2020年04月29日 公開
2023年01月11日 更新
こうしたなかで、武漢在住の一人の普通の市民の口から「共産党打倒」という驚きのスローガンが叫ばれた。新型肺炎拡散中の武漢市内の病院の惨状を撮影して、ネット上で流した方斌(ほうひん)という人物が公安警察に一度拘束され、のちに釈放された。
ところが2月8日、彼は再びネット上で自分の映像を公開した。そして、方氏はそのなかで何と共産党政権の非道を堂々と批判した上で、拳を上げて「共産党政権の暴政を打倒せよ!」と連呼した。
1989年の天安門事件以来、中国国内で「共産党打倒」が叫ばれたのはこれが初めてのこと。天下大乱と革命の時代の到来を予感させるような「鬨(とき)の声」が、一平民の口から発せられたのである。
中国という国がこれで「革命と大乱の時代」に一気に突入していくかどうかは、まだ確定できない。未曾有の大疫病が今後どう広がるのか、あるいはどう収拾されるかによって今後の展開は違ってくるし、中国共産党政権も当然、革命的反抗運動が起きるのを手を拱いて看過するようなことは絶対しない。
今後は、政権側の強力な取り締まりや粛清によって民衆の反抗がいつものように圧殺されていくのであろう。しかしそれは当然、民衆と政権との対立の解消を意味するものではない。
長期的な視点からすれば、圧殺はより大きな反抗を招くだけのことであって、中国共産党の独裁体制は今後、大きな不安と混乱のなかで揺らいでいくに違いない。一党独裁下の「安定」に取って代わって、造反と混乱の時代が確実にやってくる。

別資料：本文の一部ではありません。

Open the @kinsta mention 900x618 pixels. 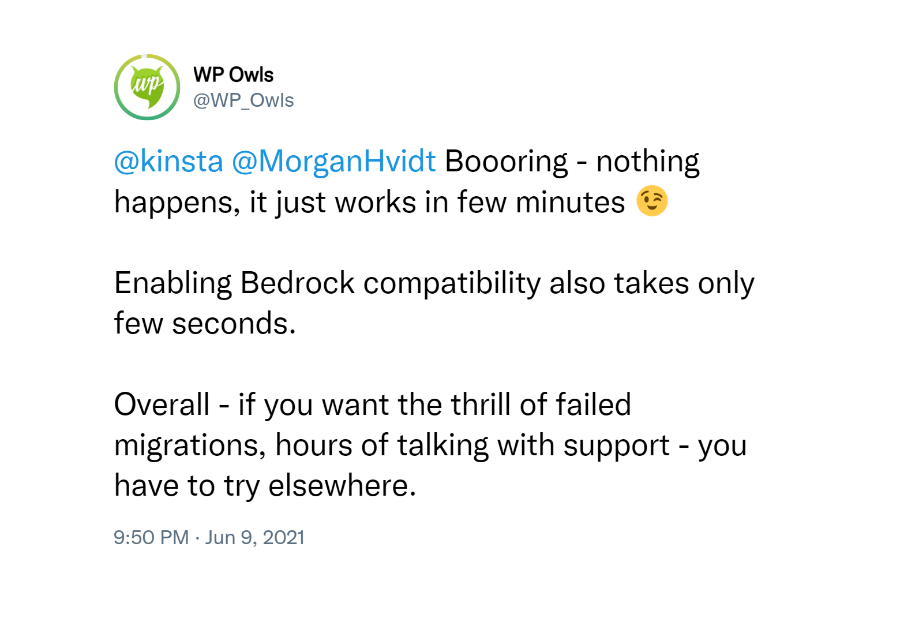pyautogui.click(x=168, y=161)
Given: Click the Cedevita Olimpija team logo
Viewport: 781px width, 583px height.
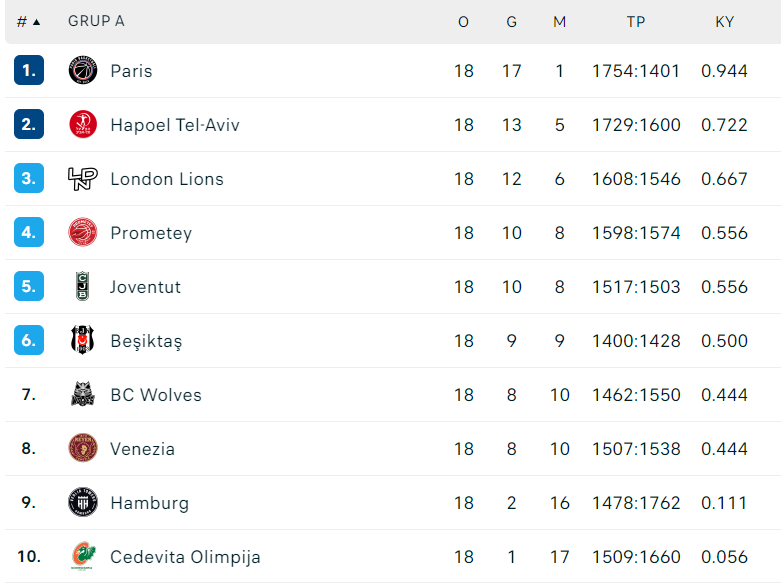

中国という国はこれから、まさに「乱世」を迎えようとしているのである。
経済崩壊と天下大乱のなかで数億人単位の難民が発生してしまった場合、どれほどの難民たちが海を渡って日本列島に押し寄せてくるのか。
そして天下大乱になって軍閥林立のような乱世となった場合、日本という国を軍事的冒険のターゲットにしようとする軍閥がどれほどいるか。
あるいは中国共産党政権が国内の反乱による政権の崩壊を避けるために、日本や台湾などに対して危機転嫁の対外戦争を発動してしまう危険性はない、と言えるのか。
万が一、上述のようなことが一つでも起きてしまえば、日本の安全保障と平和は直ちに脅かされ、日本という国は否応なく中国大陸の天下大乱に巻き込まれていくこととなろう。
来るべき中国の大乱は、日本を含めた周辺国にとって決して他人事ではない。われわれはたんに高みの見物のような気分で、対岸の火事を眺めるようなことはできないのである。